## Problem requirements
Beginning with the line that holds "The image size is (254, 399).", please retype each line through the end of the listing below, both ends included, and nothing more.

_ _ _ _ _ _ _

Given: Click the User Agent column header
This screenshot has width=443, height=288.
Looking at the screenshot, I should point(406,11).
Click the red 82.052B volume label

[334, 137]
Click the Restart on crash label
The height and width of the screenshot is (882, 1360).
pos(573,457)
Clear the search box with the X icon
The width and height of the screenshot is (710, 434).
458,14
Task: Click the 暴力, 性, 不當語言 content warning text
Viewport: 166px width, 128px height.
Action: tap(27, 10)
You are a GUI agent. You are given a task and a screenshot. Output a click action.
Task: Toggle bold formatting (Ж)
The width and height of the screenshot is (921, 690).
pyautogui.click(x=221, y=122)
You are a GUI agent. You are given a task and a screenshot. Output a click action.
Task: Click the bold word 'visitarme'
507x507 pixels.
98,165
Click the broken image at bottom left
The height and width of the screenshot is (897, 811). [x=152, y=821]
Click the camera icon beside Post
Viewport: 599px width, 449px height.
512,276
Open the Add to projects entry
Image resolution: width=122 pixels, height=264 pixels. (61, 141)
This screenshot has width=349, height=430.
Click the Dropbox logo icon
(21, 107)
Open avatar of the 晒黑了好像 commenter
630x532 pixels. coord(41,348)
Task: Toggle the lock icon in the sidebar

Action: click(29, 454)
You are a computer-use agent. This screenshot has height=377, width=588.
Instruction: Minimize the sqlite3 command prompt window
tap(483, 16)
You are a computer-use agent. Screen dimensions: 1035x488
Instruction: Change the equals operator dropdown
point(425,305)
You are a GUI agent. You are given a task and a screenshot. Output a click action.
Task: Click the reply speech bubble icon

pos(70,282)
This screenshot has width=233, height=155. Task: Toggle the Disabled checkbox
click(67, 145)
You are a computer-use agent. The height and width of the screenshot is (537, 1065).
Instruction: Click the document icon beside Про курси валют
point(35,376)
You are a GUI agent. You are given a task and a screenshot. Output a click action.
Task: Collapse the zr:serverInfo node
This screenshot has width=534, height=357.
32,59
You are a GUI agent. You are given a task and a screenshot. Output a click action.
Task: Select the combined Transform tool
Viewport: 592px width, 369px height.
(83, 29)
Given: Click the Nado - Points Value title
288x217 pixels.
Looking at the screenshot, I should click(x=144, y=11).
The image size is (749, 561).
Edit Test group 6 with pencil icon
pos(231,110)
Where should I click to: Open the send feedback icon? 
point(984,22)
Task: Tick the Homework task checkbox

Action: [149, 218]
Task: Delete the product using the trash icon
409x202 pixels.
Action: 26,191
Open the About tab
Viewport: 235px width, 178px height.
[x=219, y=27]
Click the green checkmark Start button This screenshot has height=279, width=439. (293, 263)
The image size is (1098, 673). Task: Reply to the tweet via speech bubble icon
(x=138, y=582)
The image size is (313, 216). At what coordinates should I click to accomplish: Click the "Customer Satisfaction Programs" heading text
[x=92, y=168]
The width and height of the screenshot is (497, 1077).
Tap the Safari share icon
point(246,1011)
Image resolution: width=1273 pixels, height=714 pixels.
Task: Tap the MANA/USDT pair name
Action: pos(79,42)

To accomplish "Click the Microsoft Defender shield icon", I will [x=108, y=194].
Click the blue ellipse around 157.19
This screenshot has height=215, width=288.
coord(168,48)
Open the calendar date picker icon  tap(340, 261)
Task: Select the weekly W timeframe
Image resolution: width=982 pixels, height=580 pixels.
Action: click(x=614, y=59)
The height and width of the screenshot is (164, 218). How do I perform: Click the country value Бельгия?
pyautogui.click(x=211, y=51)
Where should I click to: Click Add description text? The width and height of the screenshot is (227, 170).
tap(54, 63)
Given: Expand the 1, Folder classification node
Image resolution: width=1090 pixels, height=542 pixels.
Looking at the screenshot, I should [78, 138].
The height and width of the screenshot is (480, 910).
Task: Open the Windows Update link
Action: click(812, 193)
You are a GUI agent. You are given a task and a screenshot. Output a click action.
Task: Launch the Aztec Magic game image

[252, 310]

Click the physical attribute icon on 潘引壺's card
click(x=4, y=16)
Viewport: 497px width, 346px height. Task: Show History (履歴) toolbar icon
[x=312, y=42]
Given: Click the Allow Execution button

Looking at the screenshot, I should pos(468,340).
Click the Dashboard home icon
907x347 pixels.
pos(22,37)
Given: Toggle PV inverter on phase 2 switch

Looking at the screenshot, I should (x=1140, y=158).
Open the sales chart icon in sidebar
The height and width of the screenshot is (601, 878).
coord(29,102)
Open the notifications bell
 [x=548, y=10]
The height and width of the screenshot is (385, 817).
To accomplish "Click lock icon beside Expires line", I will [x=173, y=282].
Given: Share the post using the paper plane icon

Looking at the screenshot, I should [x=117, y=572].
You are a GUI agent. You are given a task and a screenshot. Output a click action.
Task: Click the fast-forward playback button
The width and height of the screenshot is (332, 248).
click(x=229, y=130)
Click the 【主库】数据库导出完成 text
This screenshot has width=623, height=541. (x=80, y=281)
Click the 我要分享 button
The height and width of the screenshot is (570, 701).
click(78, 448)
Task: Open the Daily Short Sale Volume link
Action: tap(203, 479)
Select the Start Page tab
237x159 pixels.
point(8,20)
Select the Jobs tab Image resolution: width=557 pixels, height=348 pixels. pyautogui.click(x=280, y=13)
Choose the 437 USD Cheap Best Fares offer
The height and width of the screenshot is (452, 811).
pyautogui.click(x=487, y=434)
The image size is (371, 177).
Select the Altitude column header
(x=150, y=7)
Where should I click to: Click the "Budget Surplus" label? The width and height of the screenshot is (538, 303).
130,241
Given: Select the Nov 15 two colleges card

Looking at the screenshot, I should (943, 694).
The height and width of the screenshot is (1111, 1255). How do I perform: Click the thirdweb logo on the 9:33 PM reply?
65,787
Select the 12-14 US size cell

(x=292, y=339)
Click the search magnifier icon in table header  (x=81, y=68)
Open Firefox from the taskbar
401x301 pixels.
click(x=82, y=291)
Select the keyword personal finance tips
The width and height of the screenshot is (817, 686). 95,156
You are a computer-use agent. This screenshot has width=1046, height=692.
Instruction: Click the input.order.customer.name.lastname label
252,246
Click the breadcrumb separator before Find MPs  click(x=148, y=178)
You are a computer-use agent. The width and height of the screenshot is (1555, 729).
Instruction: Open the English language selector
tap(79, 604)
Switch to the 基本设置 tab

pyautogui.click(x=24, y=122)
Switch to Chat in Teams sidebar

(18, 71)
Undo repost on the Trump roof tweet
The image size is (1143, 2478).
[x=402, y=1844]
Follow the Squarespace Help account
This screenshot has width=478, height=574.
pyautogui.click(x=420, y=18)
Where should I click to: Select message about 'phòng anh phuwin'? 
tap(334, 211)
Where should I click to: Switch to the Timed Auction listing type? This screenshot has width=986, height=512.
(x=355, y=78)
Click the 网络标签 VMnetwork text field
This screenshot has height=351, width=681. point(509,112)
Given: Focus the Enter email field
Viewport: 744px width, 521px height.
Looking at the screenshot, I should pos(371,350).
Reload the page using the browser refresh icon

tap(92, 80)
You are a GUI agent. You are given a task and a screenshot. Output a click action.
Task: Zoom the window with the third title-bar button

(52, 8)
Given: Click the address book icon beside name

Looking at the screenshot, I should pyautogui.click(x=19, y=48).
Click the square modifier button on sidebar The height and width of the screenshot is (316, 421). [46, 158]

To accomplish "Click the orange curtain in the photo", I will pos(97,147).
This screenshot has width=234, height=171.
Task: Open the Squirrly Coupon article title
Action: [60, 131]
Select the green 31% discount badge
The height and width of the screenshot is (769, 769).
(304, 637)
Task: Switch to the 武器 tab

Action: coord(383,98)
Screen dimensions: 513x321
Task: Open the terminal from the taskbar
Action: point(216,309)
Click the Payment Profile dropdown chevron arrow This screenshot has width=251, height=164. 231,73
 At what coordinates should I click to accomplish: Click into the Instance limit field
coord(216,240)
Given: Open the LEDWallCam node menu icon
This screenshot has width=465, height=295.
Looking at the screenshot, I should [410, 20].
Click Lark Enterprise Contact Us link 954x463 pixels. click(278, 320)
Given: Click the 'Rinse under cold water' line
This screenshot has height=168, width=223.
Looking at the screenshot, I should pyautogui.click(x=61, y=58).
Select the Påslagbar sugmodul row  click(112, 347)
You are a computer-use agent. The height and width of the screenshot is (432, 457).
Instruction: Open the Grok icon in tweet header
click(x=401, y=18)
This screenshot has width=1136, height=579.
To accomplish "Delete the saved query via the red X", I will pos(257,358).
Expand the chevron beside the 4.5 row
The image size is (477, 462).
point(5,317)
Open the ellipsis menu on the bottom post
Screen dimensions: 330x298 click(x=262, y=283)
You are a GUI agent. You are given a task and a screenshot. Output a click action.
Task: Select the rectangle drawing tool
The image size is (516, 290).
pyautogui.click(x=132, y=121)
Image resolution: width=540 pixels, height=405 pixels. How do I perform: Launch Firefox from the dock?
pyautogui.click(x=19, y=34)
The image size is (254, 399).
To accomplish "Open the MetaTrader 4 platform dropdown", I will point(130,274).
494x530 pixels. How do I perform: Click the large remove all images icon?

_ _ _ _ _ _ _

## Exercise response
The image size is (254, 399).
To accomplish "Open the MetaTrader 4 platform dropdown", I will point(130,274).
494x530 pixels. How do I perform: Click the large remove all images icon?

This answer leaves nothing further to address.